Limited action spreading out from a two-man real estate branch office, this is not the typical celebration of the Paris that, in Cole Porter, one loves because my love is here (and where it drizzles, not snows, in winter). Seeking love, yes, or at least relationship, five of the six characters come up empty-handed. Press blurbs speak of “warm-hearted comedy,” but that is imaginable only in the sense that, although the unseen seventh (voice of Claude Rich, as Arthur) is hospitalized and dying from over-excitement, no one physically dies. Sadness of unfulfilled empty lives, however, pervades everything.

Everything, that is, except the machinations of properties broker Charlotte (Sabine Azéma), a slim redheaded purveyor of Protestantism, religious-music TV programs, hellfire within, and forgiveness. Her motivations remain murky, though such libido-hiding zealots have not infrequently been portrayed, for the program cassette she offers coworker Thierry (André Dussollier), and which he accepts out of politesse, dissolves into static and then a headless panting striptease routine that he is intended to take as hers. Turned on, assuming that it and a second tape are come-ons, the pathetic bachelor watches in secret, lest blonde younger sister Gaëlle (Isabelle Carré) catch him.

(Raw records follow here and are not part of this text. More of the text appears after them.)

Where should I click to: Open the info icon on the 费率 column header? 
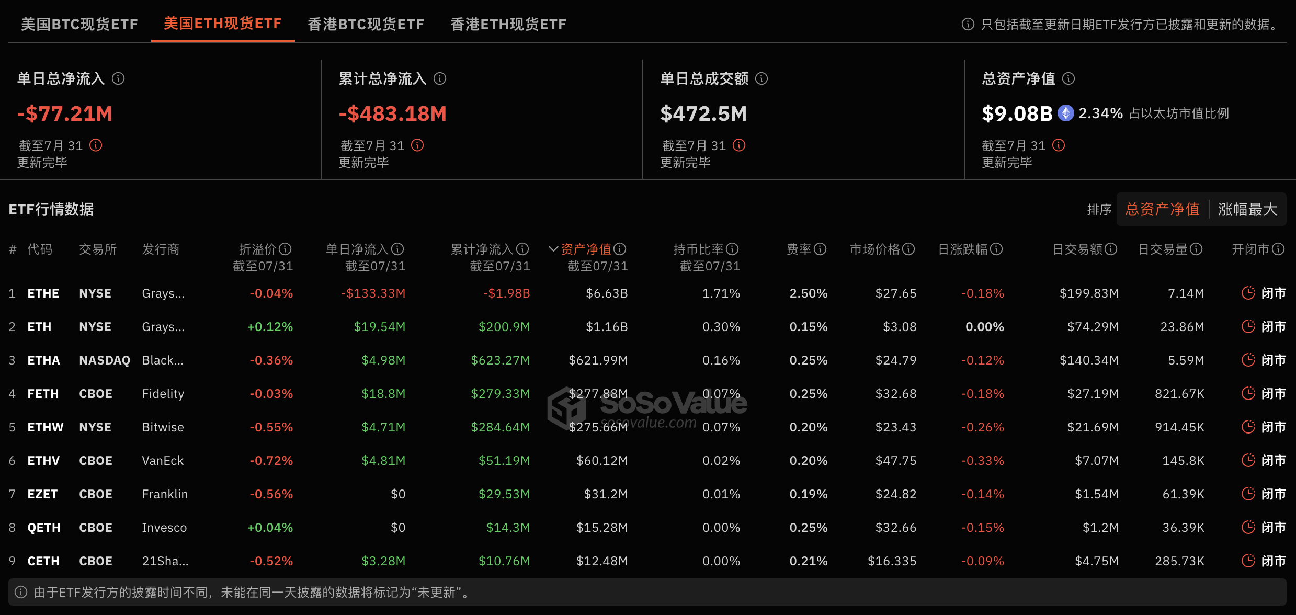click(x=820, y=249)
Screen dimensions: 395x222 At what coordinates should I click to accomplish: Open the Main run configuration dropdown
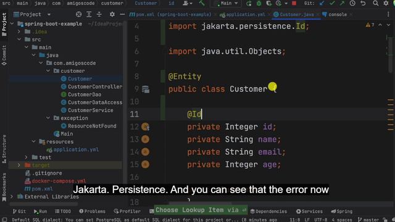point(226,3)
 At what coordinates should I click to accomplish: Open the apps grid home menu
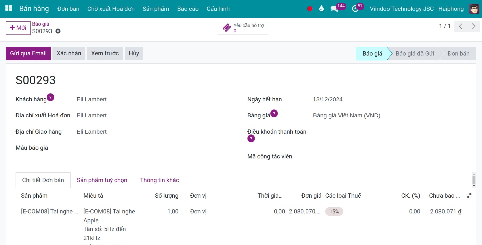[8, 8]
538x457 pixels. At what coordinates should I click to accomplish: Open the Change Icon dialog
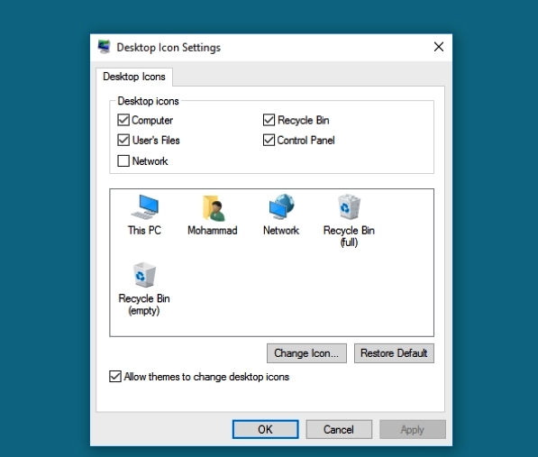[x=306, y=353]
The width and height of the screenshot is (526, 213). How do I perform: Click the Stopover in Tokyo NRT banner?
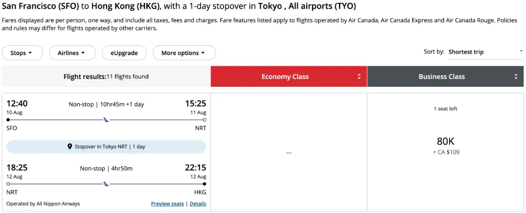(106, 147)
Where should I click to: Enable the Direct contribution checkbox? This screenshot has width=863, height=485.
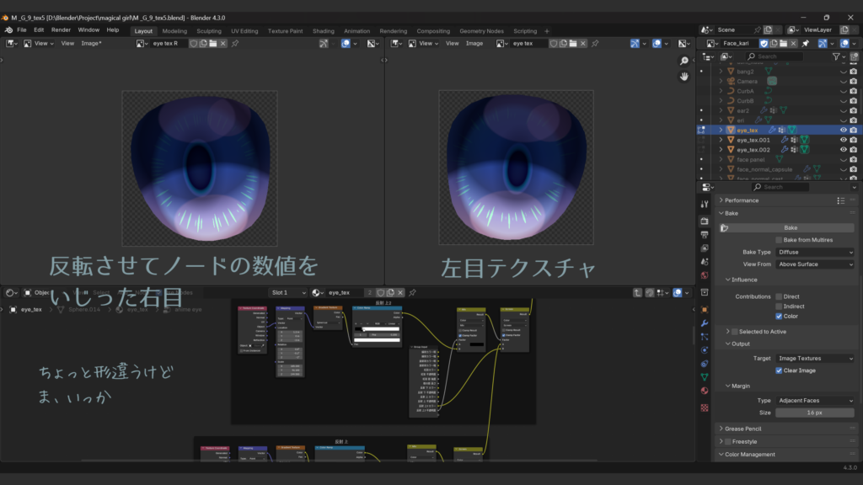tap(779, 296)
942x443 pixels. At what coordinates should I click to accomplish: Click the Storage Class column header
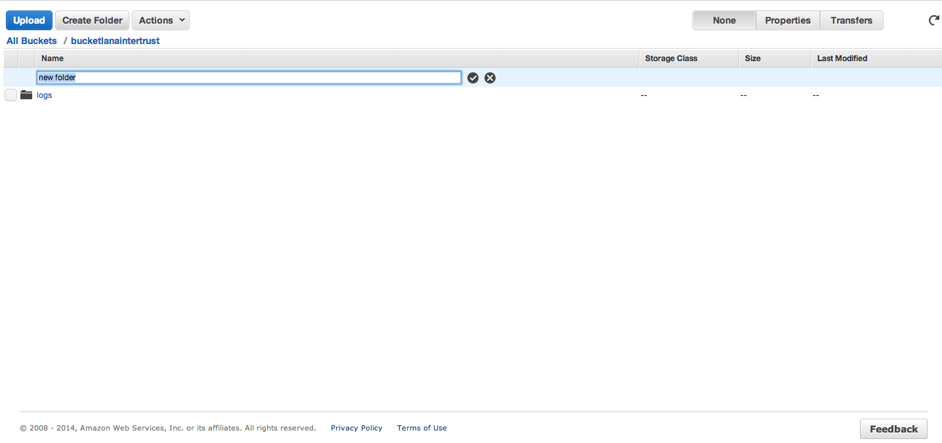[671, 58]
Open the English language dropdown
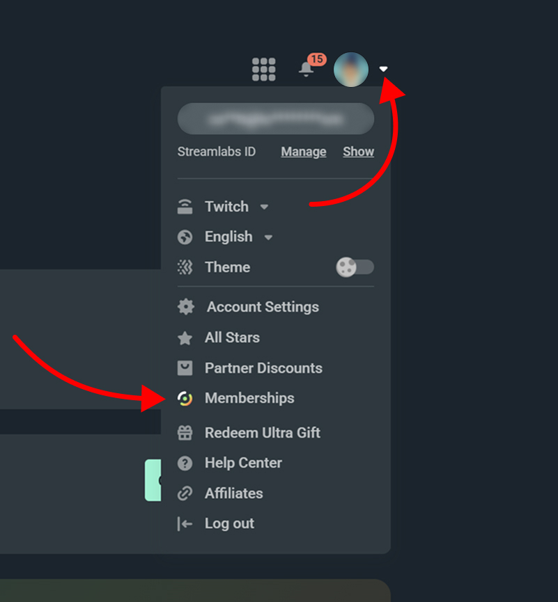This screenshot has height=602, width=558. pos(270,237)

Catch him at it she does, and recoils.Responding to lovelorn ads, Gaëlle waits, disappointed and wearing an identifying flower, in the Café Dézic. She waits, until one day handsome ex-soldier Dan (Lambert Wilson) does show up to sweep her off her feet. Giving her name out as Sophia and ordering the rare lethal concoction Devil’s Tail, she soon stands revealed as a suppressed lush hungry for love; Dan, who presents himself as Martin, has already been shown as a feckless alcoholic with father issues and the long-time boyfriend and now flatmate of brunette Nicole (Laura Morante). Their relationship strained by his joblessness in the face of her seriousness, Nicole and Dan have been flat-hunting through Thierry, but both independently resolve to separate for a while to short things, and themselves, out.

Dan’s decision to play the field temporarily had been spurred by advice from dignified Lionel (Pierre Arditi), barman at the posh hotel into which Dan moves. Carrying emotional baggage from relationships with his separated parents, and the death of a friend glimpsed in a photograph, Lionel laments his mother’s painful death and has trouble getting care for obscene father Arthur. Inexplicably moonlighting, Charlotte proves the answer: after enduring the old man’s tantrums, she secretly arrives with scanties to bump-and-grind the invalid into excited collapse and, back in the everpresent prim skirt and sleeveless slipover, to listen to Lionel’s confession of guilt feelings, encourage resistance against the Devil’s blandishments, and offer a “helpful” video recording of weekly religious-music television.

She is the center, the most interesting of these characters. True, sad and realistically bland, the five others are victims, of life and of themselves. Perversely, she alone achieves, moves things, is fulfilled. What, indeed, can Resnais be saying about the rest of us in these unforced interlocking pieces?